Aaron explained that he had been trying to find a way to implement HTTP adaptive streaming into WebKit in a way in which it could be standardised. While doing so, he also came across other requirements around such chunked video handling, in particular around dynamic ad insertion, live streaming, DVR functionality (fast forward), constraint video editing, and mashups. While trying to sort out all these requirements, it became clear that it would be very difficult to implement strategies for stream switching, buffering and delivery of video chunks into the browser when so many different and likely contradictory requirements exist. Also, once an approach is implemented and specified for the browser, it becomes very difficult to innovate on it.

Instead, the easiest way to solve it right now and learn about what would be necessary to implement into the browser would be to actually allow Web developers to queue up a chunk of encoded video into a video element for decoding and display. Thus, the webkitSourceAppend() function was born (specification).

The proposed extension to the HTMLMediaElement is as follows:

partial interface HTMLMediaElement {
  // URL passed to src attribute to enable the media source logic.
  readonly attribute [URL] DOMString webkitMediaSourceURL;

  bool webkitSourceAppend(in Uint8Array data);

  // end of stream status codes.
  const unsigned short EOS_NO_ERROR = 0;
  const unsigned short EOS_NETWORK_ERR = 1;
  const unsigned short EOS_DECODE_ERR = 2;

  void webkitSourceEndOfStream(in unsigned short status);

  // states
  const unsigned short SOURCE_CLOSED = 0;
  const unsigned short SOURCE_OPEN = 1;
  const unsigned short SOURCE_ENDED = 2;

  readonly attribute unsigned short webkitSourceState;

The code is already checked into WebKit, but commented out behind a command-line compiler flag.

Frank then stepped forward to show how webkitSourceAppend() can be used to implement HTTP adaptive streaming. His example uses WebM – there are no examples with MPEG or Ogg yet.

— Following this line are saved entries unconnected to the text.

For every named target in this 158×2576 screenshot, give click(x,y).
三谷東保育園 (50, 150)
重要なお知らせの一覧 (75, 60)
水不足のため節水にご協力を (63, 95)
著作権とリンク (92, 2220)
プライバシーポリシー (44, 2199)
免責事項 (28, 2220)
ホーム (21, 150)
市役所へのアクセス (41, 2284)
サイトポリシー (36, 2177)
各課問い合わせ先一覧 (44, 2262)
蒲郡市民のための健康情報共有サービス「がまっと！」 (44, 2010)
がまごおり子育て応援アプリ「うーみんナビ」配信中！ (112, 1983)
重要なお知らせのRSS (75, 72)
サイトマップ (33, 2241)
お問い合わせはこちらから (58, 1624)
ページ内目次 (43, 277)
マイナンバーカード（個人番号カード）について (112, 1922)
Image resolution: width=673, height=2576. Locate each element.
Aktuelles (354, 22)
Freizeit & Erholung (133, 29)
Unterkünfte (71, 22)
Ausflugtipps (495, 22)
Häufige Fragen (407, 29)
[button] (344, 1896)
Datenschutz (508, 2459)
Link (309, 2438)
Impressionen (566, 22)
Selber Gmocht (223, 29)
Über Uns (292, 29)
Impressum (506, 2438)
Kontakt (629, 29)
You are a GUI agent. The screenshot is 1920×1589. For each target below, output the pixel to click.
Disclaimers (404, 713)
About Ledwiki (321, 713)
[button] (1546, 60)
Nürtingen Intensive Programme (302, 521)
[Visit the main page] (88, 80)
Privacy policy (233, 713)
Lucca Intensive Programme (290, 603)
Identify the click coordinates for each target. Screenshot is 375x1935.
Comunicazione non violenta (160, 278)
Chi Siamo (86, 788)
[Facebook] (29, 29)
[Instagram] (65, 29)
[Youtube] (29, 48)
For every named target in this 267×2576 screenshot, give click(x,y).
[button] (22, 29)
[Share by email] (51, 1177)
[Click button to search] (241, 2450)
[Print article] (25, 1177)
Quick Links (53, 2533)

The chunks that Frank’s demo used were 150 video frames long (6.25s) and 5s long audio. Stream switching only switched video, since audio data is much lower bandwidth and more important to retain at high quality. Switching was done on multiplexed files.

Every chunk requires an XHR range request – this could be optimised if the connections were kept open per adaptation. Seeking works, too, but since decoding requires download of a whole chunk, seeking latency is determined by the time it takes to download and decode that chunk.

Similar to DASH, when using this approach for live streaming, the server has to produce one file per chunk, since byte range requests are not possible on a continuously growing file.

Frank did not use DASH as the manifest format for his HTTP adaptive streaming demo, but instead used a hacked-up custom XML format. It would be possible to use JSON or any other format, too.

After this session, I was actually completely blown away by the possibilities that such a simple API extension allows. If I wasn’t sold on the idea of a appendBytes() function in the earlier session, this one completely changed my mind. While I still believe we need to standardise a HTTP adaptive streaming file format that all browsers will support for all codecs, and I still believe that a native implementation for support of such a file format is necessary, I also believe that this approach of webkitSourceAppend() is what HTML needs – and maybe it needs it faster than native HTTP adaptive streaming support.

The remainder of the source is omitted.